EOS Validation Program

Institution: USDA ARS Hydrology Laboratory and Remote Sensing Lab
                    Bldg. 007, BARC West, Rm 104
                    Beltsville, MD 20705
Phone: (301) 504-8511
FAX: (301) 504-8511
E-mail: tjackson@hydrolab.arsusda.gov

Venkat Lakshmi, University of South Carolina
David D. Bosch, USDA ARS Southeast Watershed Research Lab
David C. Goodrich, USDA ARS Southwest Watershed Research Center
Mark Seyfried, USDA ARS Northwest Watershed Research Center
Patrick J. Starks, USDA ARS Grazinglands Research Lab

February 2003
April 2004

The EOS Aqua AMSR-E soil moisture product will be the first attempt at routinely mapping surface soil moisture. Soil moisture products from the AMSR-E have to be validated because the retrieval algorithms utilize formulations, parameters and ancillary data that have not been thoroughly developed and verified. Validating these soil moisture products at the scale of the AMSR-E footprint will be difficult. The current validation plan adequately addresses some aspects through episodic field campaigns. Longer-term observations in diverse environments are needed to understand variations in the soil moisture-brightness temperature relationships that arise from seasonal variations of vegetation and validate the retrieval for a range of conditions. Addressing these issue with existing networks is not adequate since the spatial density of measurements these networks provide cannot be used to estimate the mean and variance of the AMSR footprint retrieval, which is required for validation.

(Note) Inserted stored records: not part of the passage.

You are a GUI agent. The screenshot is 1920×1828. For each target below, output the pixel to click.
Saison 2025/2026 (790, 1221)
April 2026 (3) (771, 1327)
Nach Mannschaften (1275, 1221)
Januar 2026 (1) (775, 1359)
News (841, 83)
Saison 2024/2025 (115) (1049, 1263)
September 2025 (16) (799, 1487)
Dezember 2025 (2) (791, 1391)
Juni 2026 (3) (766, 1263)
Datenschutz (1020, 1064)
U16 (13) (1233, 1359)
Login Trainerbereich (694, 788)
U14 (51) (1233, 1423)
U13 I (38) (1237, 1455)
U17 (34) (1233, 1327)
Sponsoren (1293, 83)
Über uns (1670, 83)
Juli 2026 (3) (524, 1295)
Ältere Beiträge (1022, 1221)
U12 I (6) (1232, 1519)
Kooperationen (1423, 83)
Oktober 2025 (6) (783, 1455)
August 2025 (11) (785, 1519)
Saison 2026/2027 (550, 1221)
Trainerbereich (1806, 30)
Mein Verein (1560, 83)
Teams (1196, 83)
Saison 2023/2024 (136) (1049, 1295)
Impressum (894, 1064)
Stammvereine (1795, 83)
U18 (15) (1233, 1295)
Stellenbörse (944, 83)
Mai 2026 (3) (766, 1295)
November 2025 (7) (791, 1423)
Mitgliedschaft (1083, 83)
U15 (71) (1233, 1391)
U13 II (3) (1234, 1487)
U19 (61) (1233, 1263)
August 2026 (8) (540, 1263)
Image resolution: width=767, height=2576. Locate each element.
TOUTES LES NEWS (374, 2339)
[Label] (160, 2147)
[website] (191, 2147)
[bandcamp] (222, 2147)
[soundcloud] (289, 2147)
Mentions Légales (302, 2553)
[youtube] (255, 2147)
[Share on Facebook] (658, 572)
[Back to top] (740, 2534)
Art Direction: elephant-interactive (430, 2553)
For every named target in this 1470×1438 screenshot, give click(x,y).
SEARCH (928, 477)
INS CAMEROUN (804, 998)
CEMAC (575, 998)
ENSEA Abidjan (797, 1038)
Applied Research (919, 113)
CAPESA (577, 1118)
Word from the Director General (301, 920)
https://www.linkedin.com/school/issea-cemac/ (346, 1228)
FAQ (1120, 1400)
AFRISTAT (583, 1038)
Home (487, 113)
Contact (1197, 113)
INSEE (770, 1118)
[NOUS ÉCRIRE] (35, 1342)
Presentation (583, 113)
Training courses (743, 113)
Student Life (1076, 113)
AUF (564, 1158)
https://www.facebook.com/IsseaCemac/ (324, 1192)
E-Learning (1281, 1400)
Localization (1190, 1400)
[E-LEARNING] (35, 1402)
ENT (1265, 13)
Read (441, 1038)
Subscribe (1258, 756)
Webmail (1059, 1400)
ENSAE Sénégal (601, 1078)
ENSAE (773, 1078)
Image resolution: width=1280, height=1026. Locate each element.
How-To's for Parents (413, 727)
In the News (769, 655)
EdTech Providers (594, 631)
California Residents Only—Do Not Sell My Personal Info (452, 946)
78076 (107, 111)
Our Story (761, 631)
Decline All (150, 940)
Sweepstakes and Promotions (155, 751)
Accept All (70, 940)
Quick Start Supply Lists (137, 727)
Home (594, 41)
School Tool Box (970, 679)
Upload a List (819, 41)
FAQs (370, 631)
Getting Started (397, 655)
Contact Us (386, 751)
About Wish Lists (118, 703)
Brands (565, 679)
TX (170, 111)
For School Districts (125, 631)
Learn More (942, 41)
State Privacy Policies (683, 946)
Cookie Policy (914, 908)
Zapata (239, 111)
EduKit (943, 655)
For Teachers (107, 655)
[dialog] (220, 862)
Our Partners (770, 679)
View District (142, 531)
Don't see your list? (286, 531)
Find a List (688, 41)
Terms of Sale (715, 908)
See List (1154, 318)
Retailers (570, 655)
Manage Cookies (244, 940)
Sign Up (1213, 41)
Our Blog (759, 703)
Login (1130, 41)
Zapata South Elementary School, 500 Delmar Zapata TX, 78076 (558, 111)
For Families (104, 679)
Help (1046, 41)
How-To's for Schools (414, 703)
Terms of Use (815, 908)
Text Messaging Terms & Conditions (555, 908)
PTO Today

We propose to extend and strengthen the current validation plan by adding well calibrated, real time, and publicly available observations of the average soil moisture for U.S. watersheds in different climate and physiographic regions that will be used to quantify the accuracy of the AMSR-E products on a continuous long term basis of this product. Four ARS watersheds will provide data in this project. These are located in Arizona, Georgia, Idaho, and Oklahoma. The project will provide well calibrated real time surface soil moisture from the SCAN stations in each watershed, provide a watershed average soil moisture using supplemental sampling within thirty days, and contribute to the development of a sound theoretical basis for scaling from a single station (SCAN) to the integrated watershed/footprint average.

Results of the project will contribute to quantifying the accuracy of the soil moisture product over the entire year. A robust validation will lead to increased reliability, acceptance and use of the soil moisture data in land surface hydrology and climate studies.